== Problem statement ==
Your task is to repeat exactly the lines from the one with "At what coordinates should I click to accomplish: Select" through the end of the records, both included; please leave the pictures out.

== Stored items ==
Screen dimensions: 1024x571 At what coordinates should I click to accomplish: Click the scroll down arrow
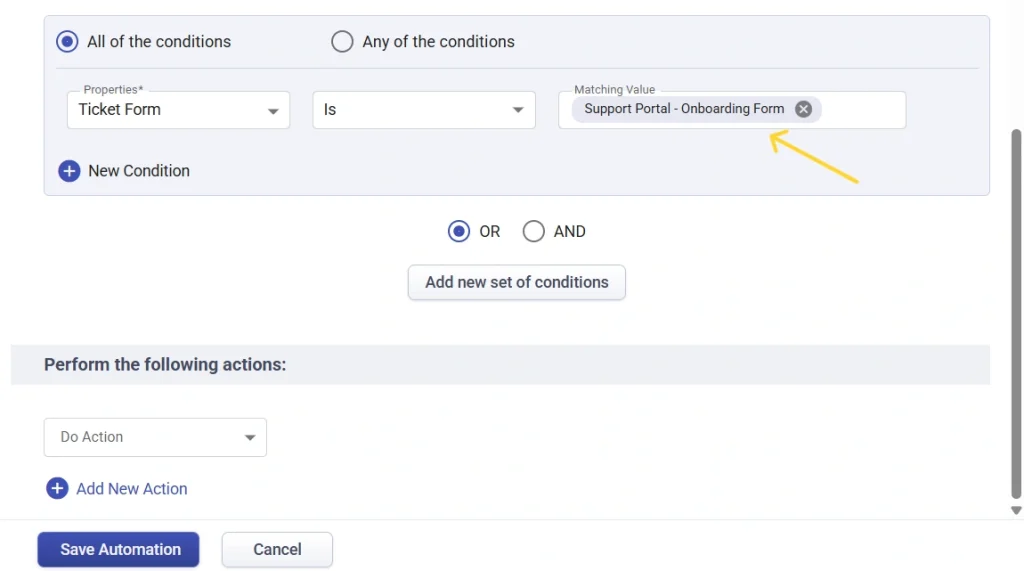(x=1016, y=510)
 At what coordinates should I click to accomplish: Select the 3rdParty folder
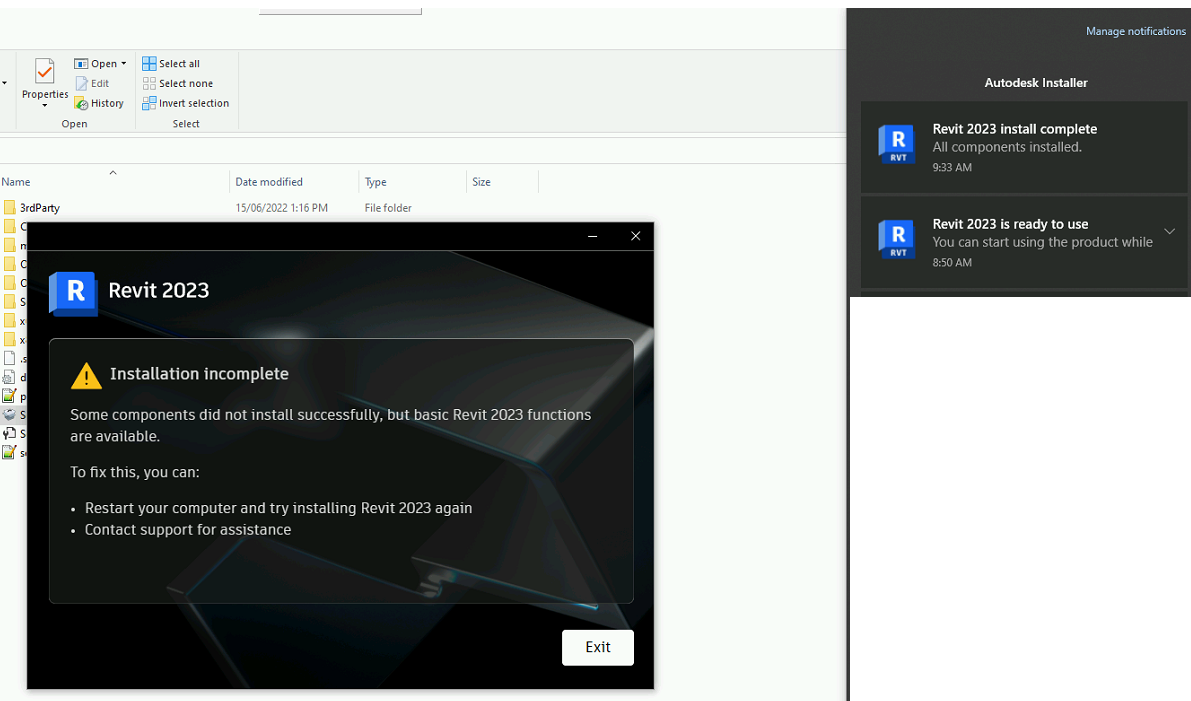pyautogui.click(x=39, y=208)
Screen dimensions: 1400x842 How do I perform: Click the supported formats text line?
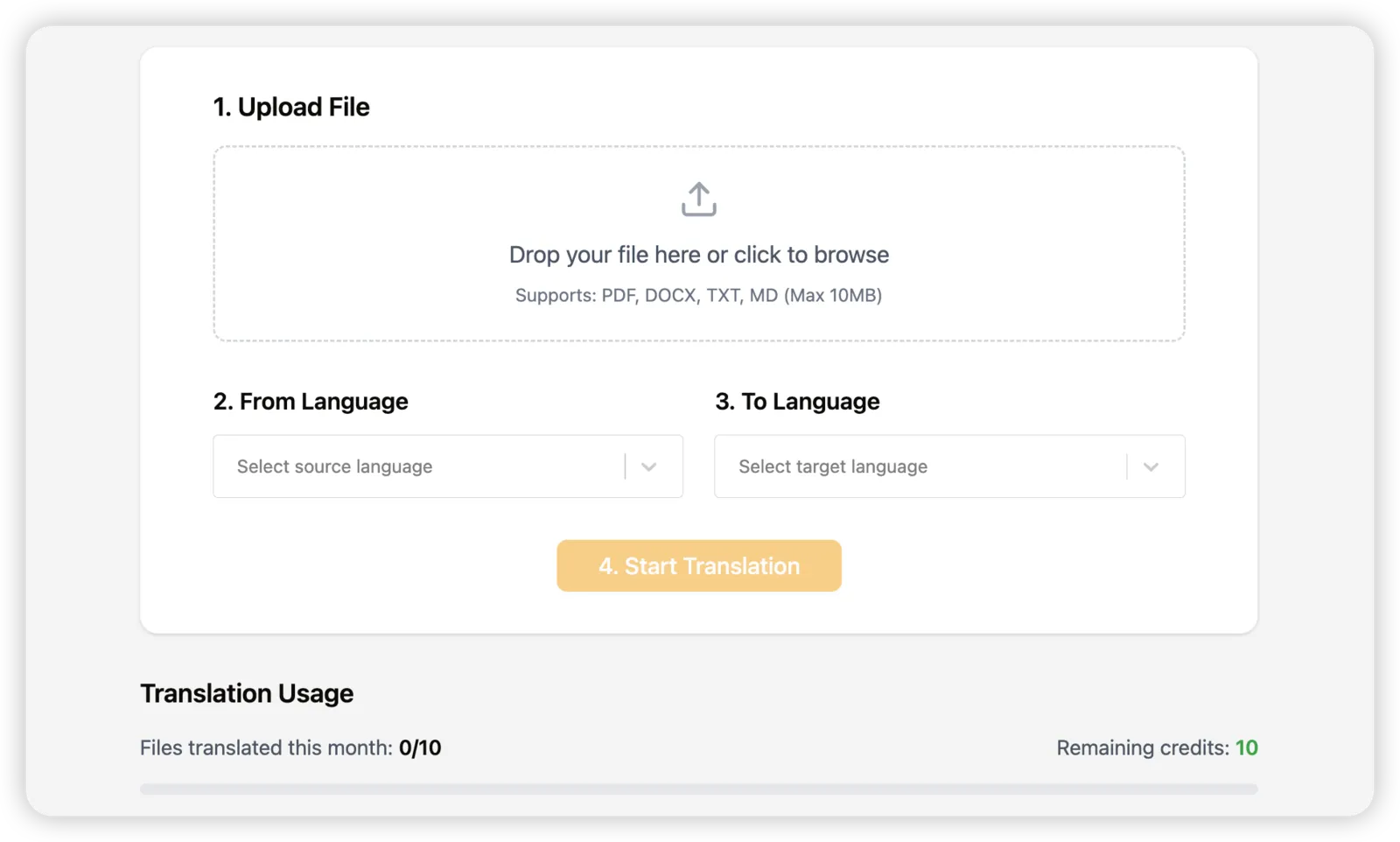(x=698, y=296)
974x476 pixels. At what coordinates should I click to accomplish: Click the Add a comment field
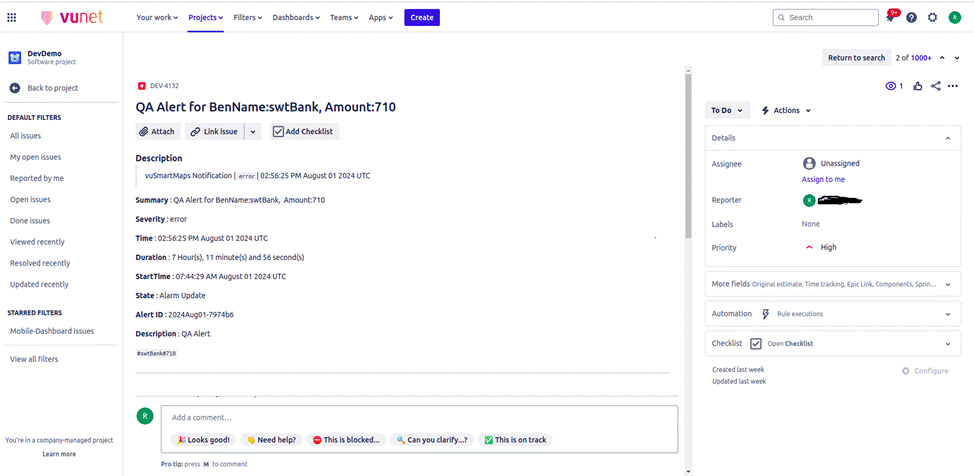(419, 417)
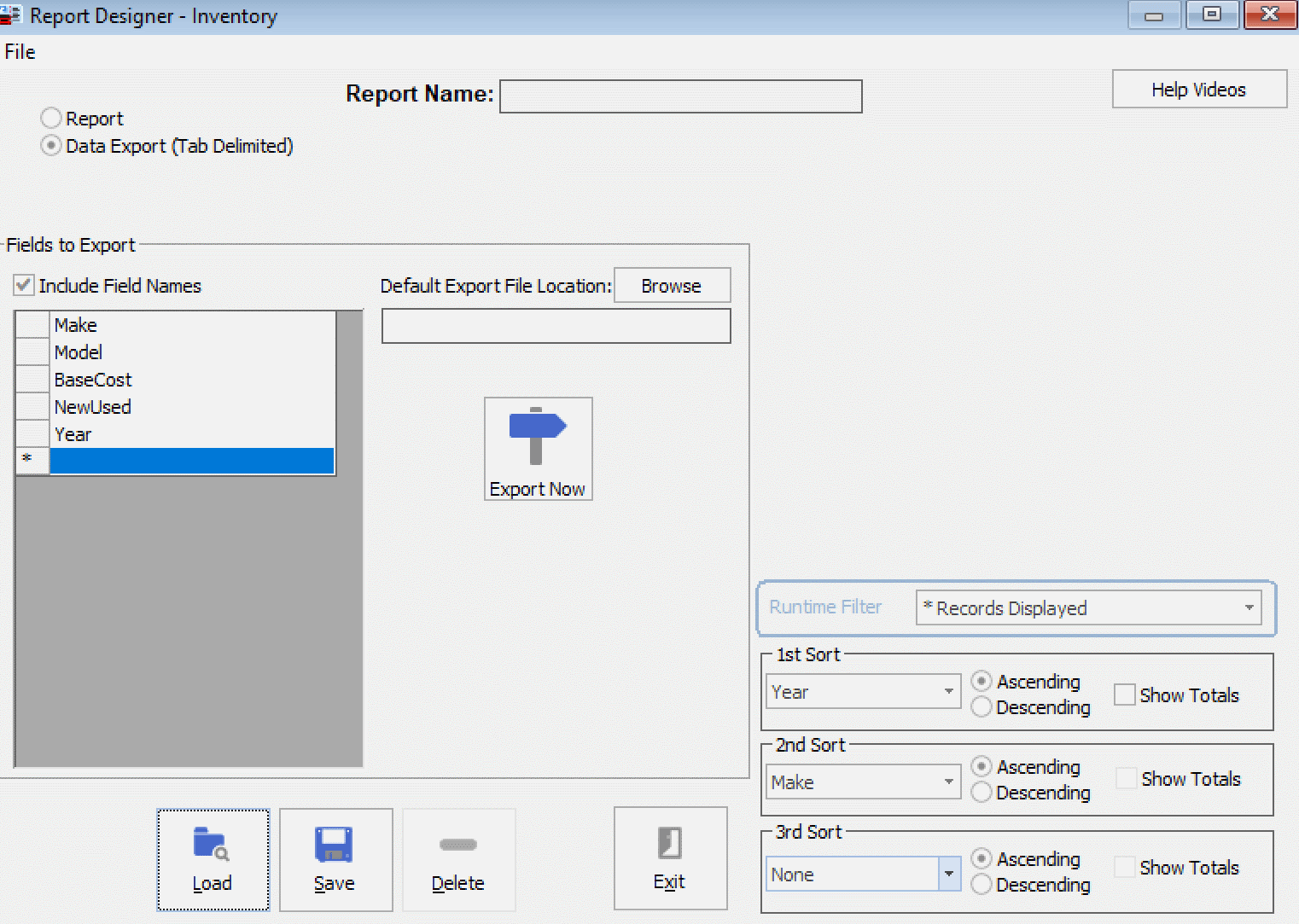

== Solution to this task ==
 At what coordinates should I click to accomplish: Select the 3rdParty folder
pyautogui.click(x=39, y=208)
Screen dimensions: 1400x842 How do I perform: Click the supported formats text line?
(x=698, y=296)
974x476 pixels. At what coordinates should I click to accomplish: Click the Add a comment field
(419, 417)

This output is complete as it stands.